There are fiercely competitive qualifying matches being played on courts all around Flushing Meadows, but the biggest crowd is in Louis Armstrong Stadium, where two men are practising in readiness for the start of the US Open on Monday.
James Blake, who was born up the road in Yonkers, is one attraction, but the player on the other side of the net is just as big a draw. Long after the end of the practice session, Andy Murray's entourage are still waiting patiently as the 22-year-old Scot signs autographs for the hordes of children who have descended on the court.
If sections of the British public needed time to take Murray to their hearts – and there are some who still seem unwilling to show him a fraction of the affection in which they held Tim Henman – Americans have had no such doubts. Murray's uncompromising approach and focus on his task may not go down well with some of the strawberries-and-Pimm's set, but on this side of the Atlantic everyone loves an out-and-out winner.
The affection is mutual. Just like Fred Perry, the last British man to win a Grand Slam title, 73 years ago, Murray feels at ease on this side of the Atlantic. America is where he won his only Grand Slam junior title (in 2004), his first senior tournament (at San Jose in 2006) and his first Masters Series crown (in Cincinnati last summer). It is also where he reached his first – and hitherto only – Grand Slam final (losing to Roger Federer last year) and became world No 2 (after overtaking Rafael Nadal last week).
Twenty minutes after his practice session, Murray settles into a chair in the players' garden and reflects on his favourite Grand Slam event and his achievements on these courts last year. "I always love coming to New York but it feels like quite a long time," Murray said. "I guess a lot's happened in the last year. It's been quite a busy year, with not too many stops."
What were his best memories from last year's tournament? "Playing my first night match was special. I'm not taking anything away from making the final, but I'd always wanted to play a night match since I came here the first time as a junior. That was one of the nicest parts of last year for me: getting the chance to play in that sort of atmosphere."
Having arrived here last weekend, Murray's planned day of relaxation on Monday did not get off to the best of starts when a drug tester woke him at his hotel. "It annoyed me because it was the first time I'd had a day off for quite a while and I wanted to have a lie-in," Murray said. "When you get woken up at 7.15 on the day after a tournament finishes it's a bit of a drag."
While the top players acknowledge the need for drug-testing – "No one wants cheats in the sport," Murray stressed – several have expressed their annoyance with the "whereabouts" programme, which requires them to detail where they will be available for testing for one hour every day of the year.
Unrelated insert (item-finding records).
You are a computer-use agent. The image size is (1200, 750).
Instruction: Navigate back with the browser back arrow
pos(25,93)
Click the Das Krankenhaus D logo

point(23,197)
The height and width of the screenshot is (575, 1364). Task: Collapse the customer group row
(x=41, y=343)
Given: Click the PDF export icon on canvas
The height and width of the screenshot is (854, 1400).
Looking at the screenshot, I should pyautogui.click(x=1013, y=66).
They can also be subject to "out-of-hours" tests, as Murray experienced when a tester called at his home three days before the start of Wimbledon.
"It was after nine o'clock and I'd just finished dinner," he said. "I'd just gone to the toilet and you're not going to force yourself to drink, say, two litres of water just so that you can go to the toilet. You want the guy out of your house at that time. The guy's just sitting there and you're just waiting to go to the toilet."
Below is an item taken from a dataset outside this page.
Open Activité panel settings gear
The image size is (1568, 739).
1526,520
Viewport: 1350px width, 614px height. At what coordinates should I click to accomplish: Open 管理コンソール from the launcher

Murray also recalled an encounter with a tester after losing his Wimbledon semi-final to Andy Roddick. "Within two minutes of getting off the court the guy is right there, standing next to you. I just very politely said to him: 'Can you give me a little bit of space please? I'd like to be on my own for five minutes'. He said: 'Yeah, sure'. He took one step back.
"When he did that, I said: 'Right, I'm going to go and do my test right now'. I went downstairs, did my urine sample and was then told I had to go and do a blood test as well. I said: 'That's fine, let's do it'. They said: 'Sorry, you can't do the blood test now. You've got to wait until 45 minutes, an hour after your match before you do it'. There are so many rules and things that if you do everything right, they still keep you waiting."
Murray has also been in demand here with the local media. He was a guest on NBC's Today programme, a sure indication of his growing popularity in these parts, and spent much of Tuesday doing a series of interviews. He will be one of the major attractions at today's Arthur Ashe Kids' Day, where he will partner the comedian and actor Will Ferrell in a celebrity doubles match against Roddick and Will Arnett, another star from the silver screen.
Thereafter the serious work begins. If Murray were to reach the final again he might face the same opponents as last year in his last four matches – Stanislas Wawrinka in the fourth round, Juan Martin del Potro in the quarter-finals, Nadal in the semi-finals and Federer in the final.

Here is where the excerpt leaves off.